> _What the task asks_
Write out all of the data without omission, exactly as shown.

[Stored data]
>>>>>

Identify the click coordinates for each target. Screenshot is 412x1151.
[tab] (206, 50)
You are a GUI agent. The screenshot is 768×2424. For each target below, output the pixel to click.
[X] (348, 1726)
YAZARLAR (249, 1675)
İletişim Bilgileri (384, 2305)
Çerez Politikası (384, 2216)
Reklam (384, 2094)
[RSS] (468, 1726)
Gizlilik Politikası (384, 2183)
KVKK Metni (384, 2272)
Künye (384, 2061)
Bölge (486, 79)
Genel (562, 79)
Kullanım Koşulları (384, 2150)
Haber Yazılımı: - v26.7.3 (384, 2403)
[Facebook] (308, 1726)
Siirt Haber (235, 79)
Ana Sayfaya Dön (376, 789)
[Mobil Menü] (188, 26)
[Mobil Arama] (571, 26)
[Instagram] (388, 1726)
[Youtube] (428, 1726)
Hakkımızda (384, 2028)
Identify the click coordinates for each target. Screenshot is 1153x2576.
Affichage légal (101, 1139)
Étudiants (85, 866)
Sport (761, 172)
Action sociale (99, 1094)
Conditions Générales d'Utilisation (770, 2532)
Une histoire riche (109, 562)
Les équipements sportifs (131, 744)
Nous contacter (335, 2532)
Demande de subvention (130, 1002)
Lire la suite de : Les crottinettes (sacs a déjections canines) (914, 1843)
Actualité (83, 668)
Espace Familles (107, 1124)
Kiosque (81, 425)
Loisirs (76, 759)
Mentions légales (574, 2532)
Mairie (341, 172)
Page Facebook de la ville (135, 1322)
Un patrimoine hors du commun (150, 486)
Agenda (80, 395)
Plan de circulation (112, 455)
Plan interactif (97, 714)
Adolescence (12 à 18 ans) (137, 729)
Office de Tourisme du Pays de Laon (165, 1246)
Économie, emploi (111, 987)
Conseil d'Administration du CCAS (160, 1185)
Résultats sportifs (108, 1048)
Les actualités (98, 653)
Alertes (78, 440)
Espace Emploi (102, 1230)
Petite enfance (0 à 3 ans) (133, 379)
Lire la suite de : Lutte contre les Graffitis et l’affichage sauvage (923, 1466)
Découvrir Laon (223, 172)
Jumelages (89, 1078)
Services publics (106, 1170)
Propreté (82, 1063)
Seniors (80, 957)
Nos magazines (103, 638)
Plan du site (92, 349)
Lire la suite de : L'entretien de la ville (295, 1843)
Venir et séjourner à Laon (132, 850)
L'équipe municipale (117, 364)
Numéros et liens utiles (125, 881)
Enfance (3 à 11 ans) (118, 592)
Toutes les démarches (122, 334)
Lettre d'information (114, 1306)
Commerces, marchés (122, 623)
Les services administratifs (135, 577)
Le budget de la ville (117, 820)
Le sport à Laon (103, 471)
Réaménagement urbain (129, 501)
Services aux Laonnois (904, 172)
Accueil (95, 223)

<<<<<

> _Result of this exercise_
Identify the click coordinates for each target. Screenshot is 412x1151.
[tab] (206, 50)
You are a GUI agent. The screenshot is 768×2424. For each target below, output the pixel to click.
[X] (348, 1726)
YAZARLAR (249, 1675)
İletişim Bilgileri (384, 2305)
Çerez Politikası (384, 2216)
Reklam (384, 2094)
[RSS] (468, 1726)
Gizlilik Politikası (384, 2183)
KVKK Metni (384, 2272)
Künye (384, 2061)
Bölge (486, 79)
Genel (562, 79)
Kullanım Koşulları (384, 2150)
Haber Yazılımı: - v26.7.3 (384, 2403)
[Facebook] (308, 1726)
Siirt Haber (235, 79)
Ana Sayfaya Dön (376, 789)
[Mobil Menü] (188, 26)
[Mobil Arama] (571, 26)
[Instagram] (388, 1726)
[Youtube] (428, 1726)
Hakkımızda (384, 2028)
Identify the click coordinates for each target. Screenshot is 1153x2576.
Affichage légal (101, 1139)
Étudiants (85, 866)
Sport (761, 172)
Action sociale (99, 1094)
Conditions Générales d'Utilisation (770, 2532)
Une histoire riche (109, 562)
Les équipements sportifs (131, 744)
Nous contacter (335, 2532)
Demande de subvention (130, 1002)
Lire la suite de : Les crottinettes (sacs a déjections canines) (914, 1843)
Actualité (83, 668)
Espace Familles (107, 1124)
Kiosque (81, 425)
Loisirs (76, 759)
Mentions légales (574, 2532)
Mairie (341, 172)
Page Facebook de la ville (135, 1322)
Un patrimoine hors du commun (150, 486)
Agenda (80, 395)
Plan de circulation (112, 455)
Plan interactif (97, 714)
Adolescence (12 à 18 ans) (137, 729)
Office de Tourisme du Pays de Laon (165, 1246)
Économie, emploi (111, 987)
Conseil d'Administration du CCAS (160, 1185)
Résultats sportifs (108, 1048)
Les actualités (98, 653)
Alertes (78, 440)
Espace Emploi (102, 1230)
Petite enfance (0 à 3 ans) (133, 379)
Lire la suite de : Lutte contre les Graffitis et l’affichage sauvage (923, 1466)
Découvrir Laon (223, 172)
Jumelages (89, 1078)
Services publics (106, 1170)
Propreté (82, 1063)
Seniors (80, 957)
Nos magazines (103, 638)
Plan du site (92, 349)
Lire la suite de : L'entretien de la ville (295, 1843)
Venir et séjourner à Laon (132, 850)
L'équipe municipale (117, 364)
Numéros et liens utiles (125, 881)
Enfance (3 à 11 ans) (118, 592)
Toutes les démarches (122, 334)
Lettre d'information (114, 1306)
Commerces, marchés (122, 623)
Les services administratifs (135, 577)
Le budget de la ville (117, 820)
Le sport à Laon (103, 471)
Réaménagement urbain (129, 501)
Services aux Laonnois (904, 172)
Accueil (95, 223)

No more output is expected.